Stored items
···

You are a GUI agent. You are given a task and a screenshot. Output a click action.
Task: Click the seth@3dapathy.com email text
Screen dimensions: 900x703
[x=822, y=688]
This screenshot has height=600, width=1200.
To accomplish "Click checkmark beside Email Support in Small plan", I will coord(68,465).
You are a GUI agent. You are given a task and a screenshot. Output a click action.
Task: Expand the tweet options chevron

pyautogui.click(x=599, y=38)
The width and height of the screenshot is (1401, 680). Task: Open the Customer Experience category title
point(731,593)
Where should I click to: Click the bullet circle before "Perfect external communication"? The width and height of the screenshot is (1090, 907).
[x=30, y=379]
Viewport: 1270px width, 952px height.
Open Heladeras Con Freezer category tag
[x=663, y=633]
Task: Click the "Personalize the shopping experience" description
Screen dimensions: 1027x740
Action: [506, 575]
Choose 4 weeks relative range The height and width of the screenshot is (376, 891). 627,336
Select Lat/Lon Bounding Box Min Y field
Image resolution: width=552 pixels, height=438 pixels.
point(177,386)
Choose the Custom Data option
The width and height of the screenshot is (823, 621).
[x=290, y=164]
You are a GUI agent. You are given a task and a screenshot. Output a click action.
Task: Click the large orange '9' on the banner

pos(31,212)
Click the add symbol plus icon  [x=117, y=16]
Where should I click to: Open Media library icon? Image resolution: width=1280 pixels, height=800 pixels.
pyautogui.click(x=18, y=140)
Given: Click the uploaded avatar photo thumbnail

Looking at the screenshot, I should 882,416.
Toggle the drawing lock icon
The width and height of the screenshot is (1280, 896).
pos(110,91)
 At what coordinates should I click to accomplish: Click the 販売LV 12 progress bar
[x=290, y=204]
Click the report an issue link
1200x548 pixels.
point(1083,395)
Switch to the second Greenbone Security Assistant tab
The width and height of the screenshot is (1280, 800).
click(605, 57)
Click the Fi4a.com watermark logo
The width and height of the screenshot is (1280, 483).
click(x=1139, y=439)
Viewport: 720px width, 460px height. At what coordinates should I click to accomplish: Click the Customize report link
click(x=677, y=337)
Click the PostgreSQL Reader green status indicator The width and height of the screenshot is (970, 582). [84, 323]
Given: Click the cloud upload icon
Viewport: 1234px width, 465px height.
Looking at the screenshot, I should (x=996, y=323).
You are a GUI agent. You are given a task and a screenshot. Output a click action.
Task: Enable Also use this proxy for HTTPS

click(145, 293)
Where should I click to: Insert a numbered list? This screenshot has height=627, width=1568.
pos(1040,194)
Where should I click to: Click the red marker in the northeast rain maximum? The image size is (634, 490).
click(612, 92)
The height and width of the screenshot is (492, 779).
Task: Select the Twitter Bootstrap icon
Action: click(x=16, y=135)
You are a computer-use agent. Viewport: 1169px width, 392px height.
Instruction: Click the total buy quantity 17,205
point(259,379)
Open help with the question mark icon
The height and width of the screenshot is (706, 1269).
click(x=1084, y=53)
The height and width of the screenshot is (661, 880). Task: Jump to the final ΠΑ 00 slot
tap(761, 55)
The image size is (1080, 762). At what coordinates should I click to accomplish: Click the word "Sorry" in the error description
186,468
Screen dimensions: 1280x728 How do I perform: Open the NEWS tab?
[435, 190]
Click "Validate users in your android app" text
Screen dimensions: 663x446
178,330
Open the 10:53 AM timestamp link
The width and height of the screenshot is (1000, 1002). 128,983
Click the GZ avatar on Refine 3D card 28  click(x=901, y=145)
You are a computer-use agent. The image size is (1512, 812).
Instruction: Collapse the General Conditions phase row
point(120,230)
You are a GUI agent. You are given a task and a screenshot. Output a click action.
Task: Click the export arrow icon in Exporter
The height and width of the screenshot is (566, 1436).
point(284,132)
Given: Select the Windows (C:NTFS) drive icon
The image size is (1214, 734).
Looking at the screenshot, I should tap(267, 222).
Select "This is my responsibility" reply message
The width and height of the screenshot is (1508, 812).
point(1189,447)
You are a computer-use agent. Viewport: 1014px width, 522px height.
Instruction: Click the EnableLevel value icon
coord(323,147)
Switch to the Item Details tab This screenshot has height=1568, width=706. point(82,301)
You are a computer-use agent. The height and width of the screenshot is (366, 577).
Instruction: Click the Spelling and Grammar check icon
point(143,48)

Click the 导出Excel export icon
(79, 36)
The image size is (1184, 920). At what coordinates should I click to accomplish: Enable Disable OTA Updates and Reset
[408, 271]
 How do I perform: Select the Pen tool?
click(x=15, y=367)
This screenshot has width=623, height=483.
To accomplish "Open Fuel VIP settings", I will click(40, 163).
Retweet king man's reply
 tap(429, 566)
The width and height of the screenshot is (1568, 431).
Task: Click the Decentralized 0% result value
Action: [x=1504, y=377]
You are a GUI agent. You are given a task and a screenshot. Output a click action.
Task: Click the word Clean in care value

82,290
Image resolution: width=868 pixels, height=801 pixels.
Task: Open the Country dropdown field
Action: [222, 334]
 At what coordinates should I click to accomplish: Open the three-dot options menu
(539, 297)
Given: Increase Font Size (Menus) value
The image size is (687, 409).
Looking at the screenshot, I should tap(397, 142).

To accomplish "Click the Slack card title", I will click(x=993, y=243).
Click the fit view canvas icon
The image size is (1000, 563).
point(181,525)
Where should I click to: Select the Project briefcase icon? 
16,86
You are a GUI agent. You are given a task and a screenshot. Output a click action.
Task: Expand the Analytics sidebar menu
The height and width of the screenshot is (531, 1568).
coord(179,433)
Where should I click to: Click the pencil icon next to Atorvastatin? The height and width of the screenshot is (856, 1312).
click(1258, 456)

···

[What you are asked to do]:
Look through the entries and return every line where "Choose" appears.

[Answer to this problem]:
Choose 4 weeks relative range The height and width of the screenshot is (376, 891). 627,336
Choose the Custom Data option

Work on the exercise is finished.